The story now dubs this creature "Ultra-Terminus," which might be a little over the top--I mean, "Terminus" seems as fatal and final a name as a destroyer of this magnitude could have, doesn't it?

At any rate, the Avengers teams (including the Great Lakes Avengers--they really threw everything but the kitchen sink into this one) join together in the Avengers Annual to mount an assault on this now-mammoth foe, though to little avail. But there is one Avenger missing whose actions will turn the tide--Thor, still in space but having devised a way to bring his hammer to him by the use of ancient runes. And since his hammer is now a part of Ultra-Terminus, the creature's threat to Earth is aborted when he's brought along for the ride--as are a number of Avengers, who are witness to one last tactic on Quasar's part that finally brings about the end of Terminus.

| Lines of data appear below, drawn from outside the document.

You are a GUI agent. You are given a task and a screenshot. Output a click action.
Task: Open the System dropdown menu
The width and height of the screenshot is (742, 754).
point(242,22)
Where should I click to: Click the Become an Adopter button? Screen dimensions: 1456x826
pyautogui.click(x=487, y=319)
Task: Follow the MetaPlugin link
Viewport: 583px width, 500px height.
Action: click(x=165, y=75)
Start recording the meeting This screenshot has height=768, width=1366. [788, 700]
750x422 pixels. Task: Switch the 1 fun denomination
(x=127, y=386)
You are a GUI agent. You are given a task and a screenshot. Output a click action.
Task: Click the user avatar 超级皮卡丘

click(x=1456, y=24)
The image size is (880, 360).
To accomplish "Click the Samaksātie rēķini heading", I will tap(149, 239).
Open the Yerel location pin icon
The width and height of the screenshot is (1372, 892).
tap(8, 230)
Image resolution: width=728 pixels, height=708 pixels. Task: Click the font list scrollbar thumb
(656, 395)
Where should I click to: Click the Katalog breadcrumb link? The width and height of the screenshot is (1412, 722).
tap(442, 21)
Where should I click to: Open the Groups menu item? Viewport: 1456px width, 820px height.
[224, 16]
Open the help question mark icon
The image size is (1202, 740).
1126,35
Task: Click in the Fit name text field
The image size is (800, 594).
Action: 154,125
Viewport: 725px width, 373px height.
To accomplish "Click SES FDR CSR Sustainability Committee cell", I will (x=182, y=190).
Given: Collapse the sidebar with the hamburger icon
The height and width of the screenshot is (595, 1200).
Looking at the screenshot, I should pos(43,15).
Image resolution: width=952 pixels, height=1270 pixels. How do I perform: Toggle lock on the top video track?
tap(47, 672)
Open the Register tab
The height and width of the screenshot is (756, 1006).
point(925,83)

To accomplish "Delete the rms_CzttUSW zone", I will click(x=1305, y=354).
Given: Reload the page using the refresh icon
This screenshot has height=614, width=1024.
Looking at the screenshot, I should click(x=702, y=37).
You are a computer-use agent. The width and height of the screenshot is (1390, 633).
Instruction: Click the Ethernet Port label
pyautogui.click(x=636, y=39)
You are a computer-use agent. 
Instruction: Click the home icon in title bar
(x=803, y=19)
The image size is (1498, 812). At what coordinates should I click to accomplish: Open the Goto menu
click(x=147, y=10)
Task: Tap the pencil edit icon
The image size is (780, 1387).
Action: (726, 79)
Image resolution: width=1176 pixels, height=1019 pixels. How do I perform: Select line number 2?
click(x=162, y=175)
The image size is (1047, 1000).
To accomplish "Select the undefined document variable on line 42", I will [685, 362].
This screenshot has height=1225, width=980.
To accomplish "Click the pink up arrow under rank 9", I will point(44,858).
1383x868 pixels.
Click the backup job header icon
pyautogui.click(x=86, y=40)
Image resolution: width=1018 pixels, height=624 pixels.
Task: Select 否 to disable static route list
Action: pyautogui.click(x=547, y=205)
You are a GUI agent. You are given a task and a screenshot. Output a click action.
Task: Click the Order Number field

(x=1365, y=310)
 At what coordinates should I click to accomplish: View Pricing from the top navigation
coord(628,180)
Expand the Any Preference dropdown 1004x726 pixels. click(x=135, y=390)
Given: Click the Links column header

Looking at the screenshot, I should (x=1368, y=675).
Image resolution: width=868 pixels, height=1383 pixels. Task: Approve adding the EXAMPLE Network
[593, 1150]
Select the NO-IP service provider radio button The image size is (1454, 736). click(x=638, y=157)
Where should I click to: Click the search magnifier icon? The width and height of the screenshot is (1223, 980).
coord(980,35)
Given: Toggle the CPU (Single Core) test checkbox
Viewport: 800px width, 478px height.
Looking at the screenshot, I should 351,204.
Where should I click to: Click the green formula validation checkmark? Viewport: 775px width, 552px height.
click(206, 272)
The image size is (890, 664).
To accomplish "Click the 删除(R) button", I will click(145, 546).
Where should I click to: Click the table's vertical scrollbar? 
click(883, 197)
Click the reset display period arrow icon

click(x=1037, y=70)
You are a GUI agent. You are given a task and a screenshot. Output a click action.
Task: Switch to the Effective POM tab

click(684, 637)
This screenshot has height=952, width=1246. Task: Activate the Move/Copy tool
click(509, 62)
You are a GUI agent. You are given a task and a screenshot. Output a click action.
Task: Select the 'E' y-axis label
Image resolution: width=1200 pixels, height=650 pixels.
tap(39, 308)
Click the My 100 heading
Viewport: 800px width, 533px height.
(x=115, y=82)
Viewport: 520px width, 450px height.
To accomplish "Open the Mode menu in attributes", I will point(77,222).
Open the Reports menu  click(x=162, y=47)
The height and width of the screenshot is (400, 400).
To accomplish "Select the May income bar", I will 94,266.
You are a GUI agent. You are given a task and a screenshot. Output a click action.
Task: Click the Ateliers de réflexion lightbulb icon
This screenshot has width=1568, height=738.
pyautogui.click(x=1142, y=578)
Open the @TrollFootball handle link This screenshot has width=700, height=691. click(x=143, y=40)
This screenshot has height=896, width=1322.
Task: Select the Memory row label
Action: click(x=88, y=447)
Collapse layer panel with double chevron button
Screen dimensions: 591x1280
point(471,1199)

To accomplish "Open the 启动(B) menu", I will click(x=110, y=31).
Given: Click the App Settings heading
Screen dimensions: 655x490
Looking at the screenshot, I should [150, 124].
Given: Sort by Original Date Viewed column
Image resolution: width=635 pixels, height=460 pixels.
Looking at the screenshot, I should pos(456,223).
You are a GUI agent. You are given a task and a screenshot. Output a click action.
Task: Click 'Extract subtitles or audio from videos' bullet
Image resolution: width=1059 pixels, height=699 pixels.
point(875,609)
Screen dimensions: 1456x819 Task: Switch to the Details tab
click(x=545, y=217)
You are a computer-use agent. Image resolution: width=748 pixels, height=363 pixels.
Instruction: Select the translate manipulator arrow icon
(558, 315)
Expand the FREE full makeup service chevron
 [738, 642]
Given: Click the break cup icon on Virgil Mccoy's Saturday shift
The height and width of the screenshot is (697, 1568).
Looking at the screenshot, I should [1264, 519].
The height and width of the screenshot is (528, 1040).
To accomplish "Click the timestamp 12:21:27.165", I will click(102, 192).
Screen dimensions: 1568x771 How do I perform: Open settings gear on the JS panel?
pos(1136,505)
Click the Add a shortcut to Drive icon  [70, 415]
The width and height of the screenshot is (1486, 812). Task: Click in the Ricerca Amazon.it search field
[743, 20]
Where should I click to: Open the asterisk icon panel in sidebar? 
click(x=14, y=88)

With the implosion of Terminus, Thor's hammer returns to him, and he returns with the Avengers to Earth.

You can't keep a good Despoiler of Planets down, of course, so there are a number of other stories featuring Terminus that later came down the pipe for you to explore at your leisure. A nice place to start might be the 2003 JLA/Avengers series, where Terminus makes a pretty decent if brief appearance in a story that gives you plenty more bang for your buck (or, rather, $5.95 at the time). The battle seems as good a place as any to leave this character who, in light of his planetary "body count," more than fulfilled the role his revenge-crazed creators had planned for him.






3 comments:

Anonymous said...

When I first read it, I was aghast that Stern wiped out the Savage Land. There were an unlimited amount of stories that could come out of that place. But somehow, this being comics, I have a feeling the Savage Land would show up later, little the worse for wear. Did it?
The scene where Hercules turns his back on the dying Terminus in contempt is a great one, almost worth the carnage.
On another note, Terminus made a big mistake annoying Batman. There's some things you just don't do, even if you destroy planets for a living.

M.P.

Comicsfan said...

M.P., the X-Men annual handily takes care of the restoration of the Savage Land, faster than you can say "High Evolutionary."

demoncat_4 said...

for a creature who gave both the ff and avengers a lot of trouble. and was powerful to destroy the savage land when it came to fighting the jl terimus made the big mistake don't tick off batman for he has a plan for everything and with time can beat any one . plus love how the avengers thought you know what teriminus your beated we are done with you with hercules just showing him contempt saying i am done wasting my time with you so called mr big threat.